Wednesday, October 8, 2008

Storm Watching


Each morning for days or weeks, the ritual has been the same. Rise at 4 a.m. and check the models, the Nikkei, the Footsie, the DAX, the CAC. Where is the center of circulation now, over Europe, over Asia, headed back toward the United States? What is the downward pressure on the Dow?

The economic forecasts sound like symptoms of a global pandemic: liquidity, inflation, stagnation, Asian crisis, Japanese malaise. It's too late to reinforce the mortgage supporting our home, too late to install shutters of bonds across the windows, too late to bury caches of cash beneath our mattress. We will have to manage with the stocks we have on hand. We track the numbers like coordinates, trying to read the futures like tea leaves lingering in the bottom of a cup or tarot cards spread purposefully across the kitchen table.

The storm approaches rapidly, intensifying quickly as predicted by ancient oracles named Opal and Charley. Technology collapses and the lights go out on the NASDAQ. We light candles from the S&P as short trading is suspended.
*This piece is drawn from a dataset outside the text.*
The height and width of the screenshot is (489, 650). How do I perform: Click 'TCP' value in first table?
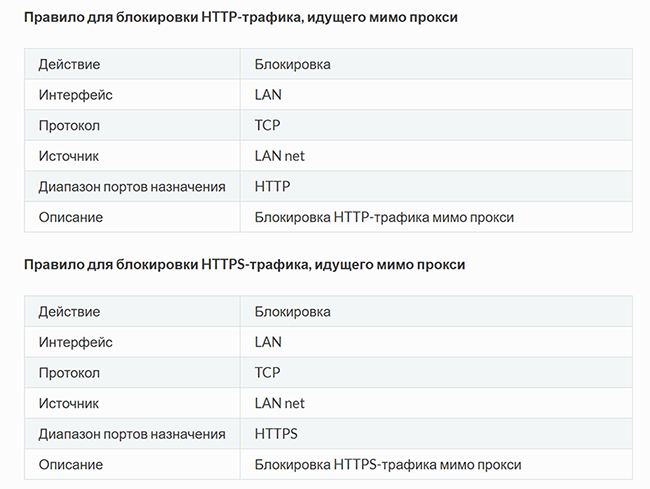pos(267,125)
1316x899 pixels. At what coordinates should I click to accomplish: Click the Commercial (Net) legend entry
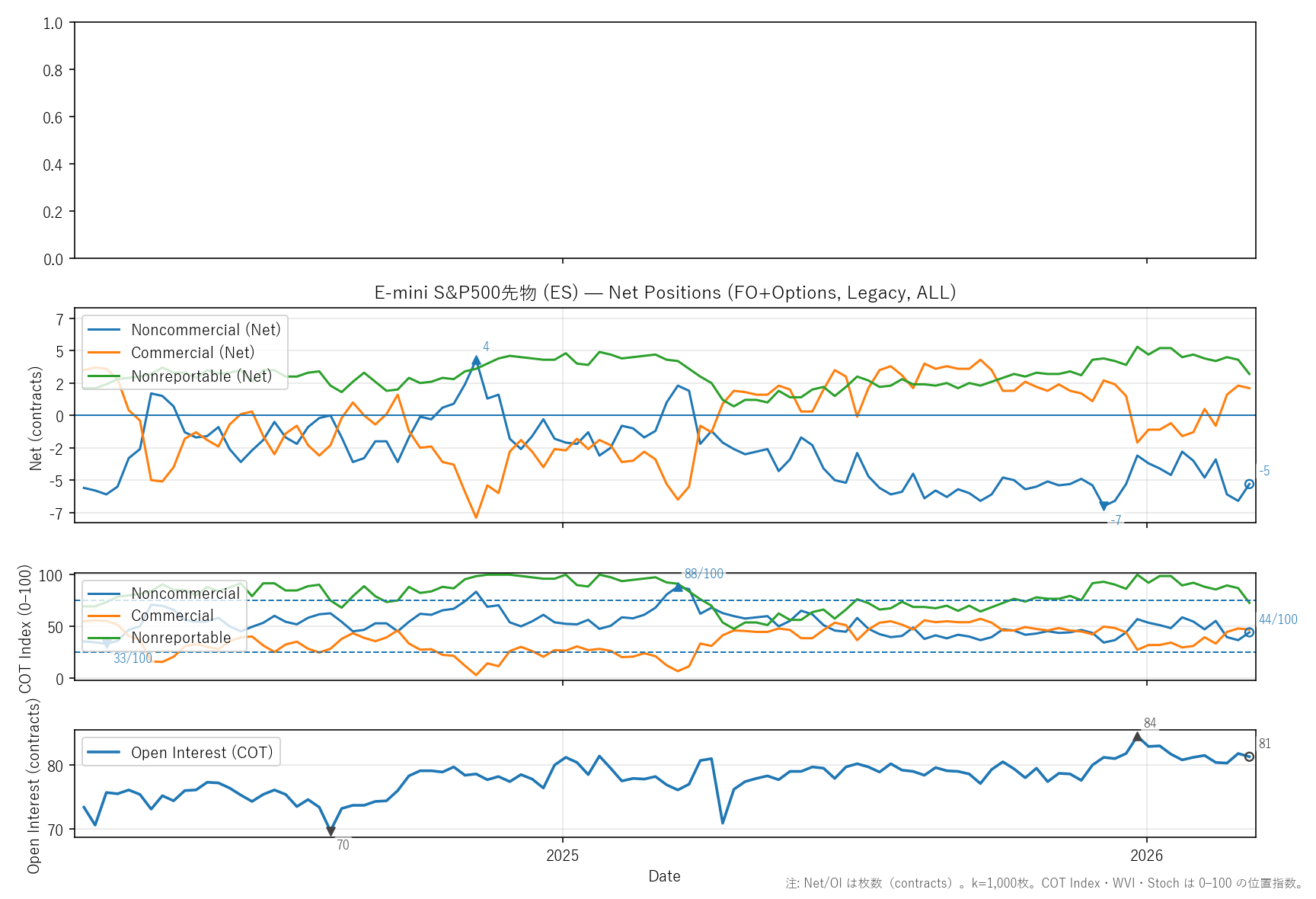[193, 353]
The storm rages, pounding a hail in letters against the windows, LIBOR, FDIC, P/E, GDP, FMOC. Outside, Washington Mutual saplings snap off at the roofline while hundred-year oaks crack in half from rot or become completely uprooted. Lehman Brothers, Morgan-Stanley, AIG. Can our cherished elms of Main Street be far behind?
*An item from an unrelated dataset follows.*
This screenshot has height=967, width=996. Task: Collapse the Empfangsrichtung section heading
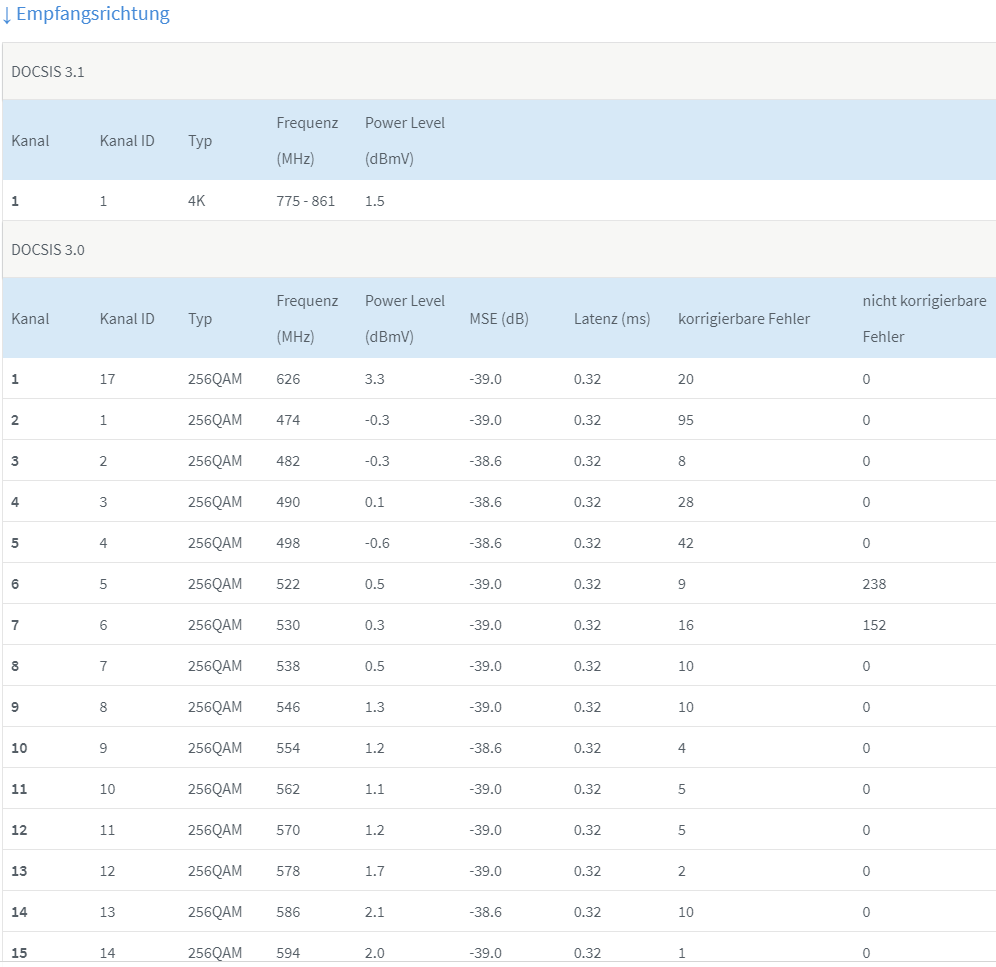pos(92,14)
Like water, the markets seek their own level, exploiting any uncaulked crack or crevice as they descend. Like storm-driven rain, they flood toward the basement as they run down interior walls, collapsing the bone-white tower we've constructed floor by floor. As each layer of resistance pancakes, we shudder and pray the next support level holds as the Fed shores up its bracings. From pulpit and soapbox and tree stump, our leaders seek to assuage us with readings from the Book of Katrina: "...and, yea verily, none among us was endowed with divine foreknowledge to know whither this storm would strike."

Outside the Great Temple of lower Manhattan, a pitchfork-toting mob gathers to ignite oil-soaked stacks of corporate paper as makeshift torches, threatening to set the structure further ablaze without casting a single pail of water. Do they not realize, or just not care, that half the population huddles inside the sanctuary, mostly elderly, their parents and grandparents? That their communities can no longer bond a promise to repair their crumbling infrastructure, or raise fresh levies of frontline defenders to combat their other, now forgotten mortal fear? That master craftsmen can no longer employ their trades? They content themselves with prying up chunks of broken roadbed to smash the plate glass of other people's houses, as though their own aren't constructed of the same frangible framework of debt.

We cower inside our shelter praying the roof stays down, praying the windows don't bow to the eternal pressure, praying the panicked mob doesn't batter through the door. Why do we always look to the Almighty for salvation from any man-created crisis? Is God fully invested in the market? If so, what would Jesus own? Is that his wrath I hear overturning the money markets in the Temple, or just a tornado peeling back the rafters? Should I dive for the basement and pull a tempered sheet of Swiss gold over my head until the storm abates? Paralyzed by indecision, I clutch a rosary to redeem my financial sins, counting out the beads of my losses one by one as I recite the liturgy: There is no God but Wall Street, and Warren Buffet is its profit.

As if heeding my beseechments, the winds pause momentarily and the markets draw a single breath. Have we found the bottom or is that a second wall of wind and water darkening the horizon? As we wait for the all-clear siren to return to our investments, stormchasers prepare to spin up an H-60 to survey the homeless devastation of stilts and foundations and free-running breaches from the air. In the months ahead, experts will dissect the footage in minute, statistical detail to determine whether retrenchment has spawned recession. Economic psychologists are left to assess whether depression has poisoned the general mood.

Regardless of the outcome, the sun shines brightly this morning. Outside, one neighbor tends his lawn as he does every Wednesday. Another oversees the pavers being set to replace her torn-up driveway. The mail arrives with the same assortment of useless advertisements as any other day. Men and women head to work in the morning, children to school, the elderly out on their walks. Recent rains have revived the grass out front. Hibiscus and alamanda briefly bloom, providing a final splash of yellow, white and orange before the dun of winter sets in. Blue jays and mockingbirds flutter and squawk as they renew their annual, territorial war. Signs of recent excavations to conceal acorns dot the garden as squirrels continue their autumn preparations just like any other year.

Our youngest cat chases a feather on a string for hours before rediscovering the real birds sitting in the birdbath just outside the window, just as we cast our gaze back toward our portal on the real world instead studying the artificial glass that reveals only prophecies of doom from Bloomberg and CNBC. As mourning doves settle back on their perches, we are tempted to interpret their doleful cooing as lamentations for everything we've lost, forgetting that, just as their white brethren, they serve as joyful reminders that all storms pass and life continues uninterrupted just within our reach.